Sahotra Sarkar

Sahotra Sarkar (born 1962) is a philosopher of science and conservation biologist at the University of Texas at Austin. He is one of the founders of systematic conservation planning within conservation biology, promoting the use of multi-criteria decision analysis and supervising the creation of the ConsNet decision support system. In this context he has advocated participatory environmental planning and strongly criticized the imposition of authoritarian and discriminatory environmental policies on local residents. His laboratory also works on a suite of neglected tropical diseases (or diseases of poverty) including Chagas disease, dengue, leishmaniasis, and tick-borne diseases.

In the philosophy of biology Sarkar is known for his work on reductionism and criticism of hereditarian thinking in biology as well as the use of informational concepts in molecular biology. In the philosophy of physics Sarkar is known for controversially defending the conventionalism of simultaneity in special relativity (with John Stachel) and suggesting a stochastic modification of quantum dynamics.
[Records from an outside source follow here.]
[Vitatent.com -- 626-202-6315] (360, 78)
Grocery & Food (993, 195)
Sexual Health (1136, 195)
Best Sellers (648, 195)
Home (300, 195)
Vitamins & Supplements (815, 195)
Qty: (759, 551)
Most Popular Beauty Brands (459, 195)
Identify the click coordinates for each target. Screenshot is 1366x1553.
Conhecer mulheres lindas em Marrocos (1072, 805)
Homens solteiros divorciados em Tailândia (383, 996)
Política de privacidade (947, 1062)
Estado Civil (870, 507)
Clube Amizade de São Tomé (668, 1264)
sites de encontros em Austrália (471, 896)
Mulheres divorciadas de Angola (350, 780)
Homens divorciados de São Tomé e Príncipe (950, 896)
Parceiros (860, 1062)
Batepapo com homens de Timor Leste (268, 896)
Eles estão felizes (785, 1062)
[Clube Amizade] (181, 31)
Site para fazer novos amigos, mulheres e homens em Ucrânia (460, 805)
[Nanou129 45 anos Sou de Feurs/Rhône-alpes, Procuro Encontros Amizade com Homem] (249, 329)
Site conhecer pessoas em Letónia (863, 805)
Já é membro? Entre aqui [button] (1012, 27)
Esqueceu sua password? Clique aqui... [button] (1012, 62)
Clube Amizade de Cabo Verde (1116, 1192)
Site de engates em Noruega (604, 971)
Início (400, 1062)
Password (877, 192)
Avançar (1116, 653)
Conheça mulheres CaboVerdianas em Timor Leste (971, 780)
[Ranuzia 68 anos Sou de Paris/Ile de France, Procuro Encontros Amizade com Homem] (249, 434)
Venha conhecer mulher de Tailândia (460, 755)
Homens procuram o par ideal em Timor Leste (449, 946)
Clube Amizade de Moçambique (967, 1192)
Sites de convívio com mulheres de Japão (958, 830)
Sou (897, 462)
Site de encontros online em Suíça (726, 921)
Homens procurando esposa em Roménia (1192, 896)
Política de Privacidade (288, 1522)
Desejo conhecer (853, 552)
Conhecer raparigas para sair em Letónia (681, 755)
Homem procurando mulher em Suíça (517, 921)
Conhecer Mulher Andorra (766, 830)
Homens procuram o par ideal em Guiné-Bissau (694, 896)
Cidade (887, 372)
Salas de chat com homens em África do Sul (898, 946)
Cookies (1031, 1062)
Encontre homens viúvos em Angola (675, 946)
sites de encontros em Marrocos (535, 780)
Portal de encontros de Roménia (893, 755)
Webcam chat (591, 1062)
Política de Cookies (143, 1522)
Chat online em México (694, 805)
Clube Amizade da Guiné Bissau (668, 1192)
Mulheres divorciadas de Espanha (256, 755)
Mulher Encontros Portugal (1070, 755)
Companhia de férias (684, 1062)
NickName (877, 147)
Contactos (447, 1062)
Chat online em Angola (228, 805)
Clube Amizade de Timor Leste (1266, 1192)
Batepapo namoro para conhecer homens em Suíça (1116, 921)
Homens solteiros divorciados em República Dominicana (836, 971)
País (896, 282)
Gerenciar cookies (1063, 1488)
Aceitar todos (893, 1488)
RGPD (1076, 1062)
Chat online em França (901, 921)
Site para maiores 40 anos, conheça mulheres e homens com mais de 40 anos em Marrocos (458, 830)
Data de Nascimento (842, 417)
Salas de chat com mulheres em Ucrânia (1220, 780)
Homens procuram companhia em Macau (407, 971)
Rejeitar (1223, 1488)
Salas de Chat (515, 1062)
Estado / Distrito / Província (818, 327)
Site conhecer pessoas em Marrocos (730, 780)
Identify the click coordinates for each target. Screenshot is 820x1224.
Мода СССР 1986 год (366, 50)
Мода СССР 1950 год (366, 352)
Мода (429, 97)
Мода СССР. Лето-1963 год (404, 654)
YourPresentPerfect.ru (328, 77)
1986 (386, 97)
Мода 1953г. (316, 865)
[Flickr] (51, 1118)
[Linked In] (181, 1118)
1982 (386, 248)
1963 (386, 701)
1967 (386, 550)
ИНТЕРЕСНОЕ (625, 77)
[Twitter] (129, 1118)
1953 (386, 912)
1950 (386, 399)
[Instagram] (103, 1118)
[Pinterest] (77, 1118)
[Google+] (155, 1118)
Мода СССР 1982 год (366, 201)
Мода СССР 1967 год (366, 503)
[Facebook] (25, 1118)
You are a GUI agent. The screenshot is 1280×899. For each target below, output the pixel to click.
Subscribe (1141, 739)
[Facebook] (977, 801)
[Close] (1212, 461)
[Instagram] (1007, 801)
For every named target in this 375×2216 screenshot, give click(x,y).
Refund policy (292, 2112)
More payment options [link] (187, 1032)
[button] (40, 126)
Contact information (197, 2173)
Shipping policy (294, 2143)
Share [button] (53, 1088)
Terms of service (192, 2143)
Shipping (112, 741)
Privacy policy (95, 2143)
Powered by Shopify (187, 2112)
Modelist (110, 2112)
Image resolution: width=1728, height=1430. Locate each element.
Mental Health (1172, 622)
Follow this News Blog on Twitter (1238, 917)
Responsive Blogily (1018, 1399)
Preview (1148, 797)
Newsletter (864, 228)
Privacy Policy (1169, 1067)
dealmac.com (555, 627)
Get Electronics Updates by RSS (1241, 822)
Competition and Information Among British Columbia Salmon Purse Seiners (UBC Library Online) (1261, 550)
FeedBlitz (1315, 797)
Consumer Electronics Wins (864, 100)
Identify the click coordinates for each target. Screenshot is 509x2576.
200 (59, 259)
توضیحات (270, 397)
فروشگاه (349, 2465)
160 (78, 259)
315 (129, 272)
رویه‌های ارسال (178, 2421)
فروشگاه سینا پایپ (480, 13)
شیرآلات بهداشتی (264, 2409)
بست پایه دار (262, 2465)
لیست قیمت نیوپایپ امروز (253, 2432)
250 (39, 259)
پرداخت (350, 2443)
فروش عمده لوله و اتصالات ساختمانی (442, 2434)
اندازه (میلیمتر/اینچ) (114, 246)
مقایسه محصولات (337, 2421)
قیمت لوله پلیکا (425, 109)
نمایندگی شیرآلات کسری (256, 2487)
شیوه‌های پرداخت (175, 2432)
Earlier in his career he worked in mathematical population genetics where, in collaboration with Wing Ma and Guido Sandri, he was responsible for the standard recursion relation to compute the Luria-Delbruck distribution in bacterial genetics.

Sarkar is also a noted critic of creationism and intelligent design and played an important role in combating attempts to introduce creationism into high school curricula in Texas.

Sarkar is originally from India where he lived in Darjeeling until 1975. He earned a BA from Columbia University, and a MA and PhD from the University of Chicago. He was a Fellow of the Wissenschaftskolleg zu Berlin (1996 -1997), the Dibner Institute for the History of Science (1993 -1994), and the Edelstein Centre for the Philosophy of Science (1992). He was a Visiting Scholar at the Max Planck Institute for the History of Science in Berlin (1997 -1998, 2002 -2003) and taught at McGill University before moving to Texas. His doctoral students include Michael Ciarleglio, David Frank, Trevon Fuller, Justin Garson, Susan Mooney, and Samraat Pawar.